= DESCRIPTION OF THE TASK =
A line below contains "Task: Select the hand pan tool", and a later one contains "The image size is (873, 460).". Repeat both, with every line between them, exactly.

[[ PROVIDED ENTRIES open ]]

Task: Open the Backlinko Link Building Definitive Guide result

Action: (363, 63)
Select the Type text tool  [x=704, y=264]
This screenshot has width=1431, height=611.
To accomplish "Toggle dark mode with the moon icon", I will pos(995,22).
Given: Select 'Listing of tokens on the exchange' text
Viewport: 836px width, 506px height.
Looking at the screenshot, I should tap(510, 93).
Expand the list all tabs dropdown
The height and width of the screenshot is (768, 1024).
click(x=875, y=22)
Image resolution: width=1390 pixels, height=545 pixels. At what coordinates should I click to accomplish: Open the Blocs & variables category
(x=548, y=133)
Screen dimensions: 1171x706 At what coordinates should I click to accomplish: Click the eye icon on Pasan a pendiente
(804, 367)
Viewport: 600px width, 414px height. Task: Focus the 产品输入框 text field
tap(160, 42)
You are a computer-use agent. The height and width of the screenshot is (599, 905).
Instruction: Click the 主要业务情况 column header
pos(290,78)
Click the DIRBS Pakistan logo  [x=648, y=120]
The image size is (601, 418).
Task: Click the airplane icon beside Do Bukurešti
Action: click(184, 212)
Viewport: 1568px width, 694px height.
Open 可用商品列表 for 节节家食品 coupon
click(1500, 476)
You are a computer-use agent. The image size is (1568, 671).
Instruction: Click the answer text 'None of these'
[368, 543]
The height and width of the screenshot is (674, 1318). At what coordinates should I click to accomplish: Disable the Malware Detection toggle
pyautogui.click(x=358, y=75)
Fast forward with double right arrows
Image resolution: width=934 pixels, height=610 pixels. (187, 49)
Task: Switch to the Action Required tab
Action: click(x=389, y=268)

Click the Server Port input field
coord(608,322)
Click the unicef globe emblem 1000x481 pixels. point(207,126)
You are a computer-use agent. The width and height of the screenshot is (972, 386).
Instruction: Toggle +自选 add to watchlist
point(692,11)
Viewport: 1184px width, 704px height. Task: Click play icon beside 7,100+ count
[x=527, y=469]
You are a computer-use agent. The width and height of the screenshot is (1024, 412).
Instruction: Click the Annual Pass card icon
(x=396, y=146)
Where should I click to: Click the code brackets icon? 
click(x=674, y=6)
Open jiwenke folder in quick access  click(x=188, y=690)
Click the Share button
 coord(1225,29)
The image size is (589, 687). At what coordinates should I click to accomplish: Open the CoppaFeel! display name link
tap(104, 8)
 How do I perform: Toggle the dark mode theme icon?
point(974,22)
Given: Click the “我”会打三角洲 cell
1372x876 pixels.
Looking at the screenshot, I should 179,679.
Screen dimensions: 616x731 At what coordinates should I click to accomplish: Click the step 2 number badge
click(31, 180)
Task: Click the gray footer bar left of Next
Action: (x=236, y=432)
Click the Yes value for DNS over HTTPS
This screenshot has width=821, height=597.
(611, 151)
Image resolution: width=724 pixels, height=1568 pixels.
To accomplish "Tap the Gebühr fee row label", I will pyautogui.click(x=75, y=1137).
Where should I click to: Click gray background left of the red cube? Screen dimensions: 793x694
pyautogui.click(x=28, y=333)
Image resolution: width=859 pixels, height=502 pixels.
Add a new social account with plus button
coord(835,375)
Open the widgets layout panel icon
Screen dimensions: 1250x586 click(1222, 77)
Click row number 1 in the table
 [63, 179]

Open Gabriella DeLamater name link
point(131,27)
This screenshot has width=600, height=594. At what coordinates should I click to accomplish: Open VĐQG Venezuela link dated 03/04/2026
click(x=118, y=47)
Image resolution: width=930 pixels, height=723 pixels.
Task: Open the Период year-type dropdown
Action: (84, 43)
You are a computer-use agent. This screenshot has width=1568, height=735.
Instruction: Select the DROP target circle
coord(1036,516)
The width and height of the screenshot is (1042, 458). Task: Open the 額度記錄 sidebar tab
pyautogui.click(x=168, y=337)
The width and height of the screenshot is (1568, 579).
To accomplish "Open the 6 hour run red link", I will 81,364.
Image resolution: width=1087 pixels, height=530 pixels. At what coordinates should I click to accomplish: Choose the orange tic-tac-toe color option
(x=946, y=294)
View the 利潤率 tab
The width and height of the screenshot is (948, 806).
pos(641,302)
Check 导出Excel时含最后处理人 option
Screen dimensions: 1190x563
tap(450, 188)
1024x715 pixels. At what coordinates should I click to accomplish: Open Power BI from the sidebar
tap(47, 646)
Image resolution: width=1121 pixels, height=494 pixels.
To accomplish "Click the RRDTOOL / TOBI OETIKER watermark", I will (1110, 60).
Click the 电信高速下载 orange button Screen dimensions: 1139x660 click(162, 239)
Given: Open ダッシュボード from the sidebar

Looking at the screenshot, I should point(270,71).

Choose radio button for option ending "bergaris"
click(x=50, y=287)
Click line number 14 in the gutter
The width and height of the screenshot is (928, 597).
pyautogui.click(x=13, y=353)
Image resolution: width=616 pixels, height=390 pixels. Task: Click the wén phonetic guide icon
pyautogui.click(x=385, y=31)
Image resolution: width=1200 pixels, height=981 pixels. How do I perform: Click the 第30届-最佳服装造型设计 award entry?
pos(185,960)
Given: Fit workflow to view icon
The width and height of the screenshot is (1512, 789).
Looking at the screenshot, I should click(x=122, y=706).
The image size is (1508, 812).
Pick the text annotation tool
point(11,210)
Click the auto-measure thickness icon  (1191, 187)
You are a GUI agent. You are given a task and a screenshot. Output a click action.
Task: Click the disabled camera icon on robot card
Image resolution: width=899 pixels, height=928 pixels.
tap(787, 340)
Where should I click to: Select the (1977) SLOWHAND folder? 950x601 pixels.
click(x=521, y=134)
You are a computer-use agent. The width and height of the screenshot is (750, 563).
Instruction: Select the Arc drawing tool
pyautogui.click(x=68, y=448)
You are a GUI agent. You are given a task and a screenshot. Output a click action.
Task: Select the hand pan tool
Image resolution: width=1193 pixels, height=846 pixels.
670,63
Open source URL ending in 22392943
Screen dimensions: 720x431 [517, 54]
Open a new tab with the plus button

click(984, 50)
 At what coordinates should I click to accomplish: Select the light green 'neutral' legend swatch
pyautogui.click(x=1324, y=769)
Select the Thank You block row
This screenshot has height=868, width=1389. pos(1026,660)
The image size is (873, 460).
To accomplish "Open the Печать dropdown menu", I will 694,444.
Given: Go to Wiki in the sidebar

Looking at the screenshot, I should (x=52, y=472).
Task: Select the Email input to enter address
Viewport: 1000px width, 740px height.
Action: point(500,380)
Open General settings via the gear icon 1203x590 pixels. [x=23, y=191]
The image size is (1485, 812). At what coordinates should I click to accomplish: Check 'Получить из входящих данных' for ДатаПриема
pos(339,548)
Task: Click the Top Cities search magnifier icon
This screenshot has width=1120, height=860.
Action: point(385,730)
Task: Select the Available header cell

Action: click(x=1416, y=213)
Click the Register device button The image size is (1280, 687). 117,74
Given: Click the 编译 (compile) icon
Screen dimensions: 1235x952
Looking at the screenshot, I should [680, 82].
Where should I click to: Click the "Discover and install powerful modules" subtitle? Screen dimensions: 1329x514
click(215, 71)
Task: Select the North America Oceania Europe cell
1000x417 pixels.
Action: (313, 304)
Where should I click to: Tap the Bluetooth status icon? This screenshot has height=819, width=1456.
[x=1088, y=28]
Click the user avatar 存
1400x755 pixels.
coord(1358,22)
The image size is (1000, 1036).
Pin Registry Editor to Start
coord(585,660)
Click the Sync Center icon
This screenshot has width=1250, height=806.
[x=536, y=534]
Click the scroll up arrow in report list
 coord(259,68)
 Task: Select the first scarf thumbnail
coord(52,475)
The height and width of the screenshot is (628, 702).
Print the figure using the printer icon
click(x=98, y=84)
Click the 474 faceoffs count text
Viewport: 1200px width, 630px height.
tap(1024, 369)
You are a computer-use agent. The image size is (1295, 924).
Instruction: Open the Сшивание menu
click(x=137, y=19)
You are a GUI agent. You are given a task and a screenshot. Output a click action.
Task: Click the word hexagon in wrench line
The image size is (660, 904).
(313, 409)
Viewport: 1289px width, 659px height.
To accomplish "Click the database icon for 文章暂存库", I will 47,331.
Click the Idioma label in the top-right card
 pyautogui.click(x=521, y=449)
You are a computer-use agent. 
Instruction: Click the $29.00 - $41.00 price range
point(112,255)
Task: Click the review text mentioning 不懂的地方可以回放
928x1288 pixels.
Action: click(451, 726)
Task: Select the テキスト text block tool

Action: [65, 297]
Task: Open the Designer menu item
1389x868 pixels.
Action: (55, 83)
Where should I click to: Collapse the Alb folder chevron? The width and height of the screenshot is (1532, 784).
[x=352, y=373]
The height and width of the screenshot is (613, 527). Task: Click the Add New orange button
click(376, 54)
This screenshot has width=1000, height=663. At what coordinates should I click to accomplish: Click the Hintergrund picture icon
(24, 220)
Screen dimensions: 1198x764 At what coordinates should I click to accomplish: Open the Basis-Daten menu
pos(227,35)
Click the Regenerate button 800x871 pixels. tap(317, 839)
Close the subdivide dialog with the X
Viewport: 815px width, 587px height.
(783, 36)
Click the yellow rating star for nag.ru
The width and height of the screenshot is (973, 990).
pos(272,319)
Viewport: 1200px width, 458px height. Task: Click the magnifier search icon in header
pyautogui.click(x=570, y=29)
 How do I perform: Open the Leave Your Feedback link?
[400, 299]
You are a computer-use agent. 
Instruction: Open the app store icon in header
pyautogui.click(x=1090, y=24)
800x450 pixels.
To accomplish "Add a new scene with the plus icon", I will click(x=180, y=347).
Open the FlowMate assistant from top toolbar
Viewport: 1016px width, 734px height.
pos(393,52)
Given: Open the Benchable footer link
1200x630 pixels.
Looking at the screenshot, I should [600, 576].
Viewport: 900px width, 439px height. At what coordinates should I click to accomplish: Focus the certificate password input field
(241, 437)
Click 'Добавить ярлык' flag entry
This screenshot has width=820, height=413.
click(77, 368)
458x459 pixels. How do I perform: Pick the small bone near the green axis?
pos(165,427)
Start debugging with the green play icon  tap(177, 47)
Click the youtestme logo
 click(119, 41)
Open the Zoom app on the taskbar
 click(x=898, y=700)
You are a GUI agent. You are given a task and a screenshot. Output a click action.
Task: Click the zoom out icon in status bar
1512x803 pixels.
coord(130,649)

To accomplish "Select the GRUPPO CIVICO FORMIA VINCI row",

[[ PROVIDED ENTRIES closed ]]

= ANSWER BELOW =
Task: Select the hand pan tool
Image resolution: width=1193 pixels, height=846 pixels.
670,63
Open source URL ending in 22392943
Screen dimensions: 720x431 [517, 54]
Open a new tab with the plus button

click(984, 50)
 At what coordinates should I click to accomplish: Select the light green 'neutral' legend swatch
pyautogui.click(x=1324, y=769)
Select the Thank You block row
This screenshot has height=868, width=1389. pos(1026,660)
The image size is (873, 460).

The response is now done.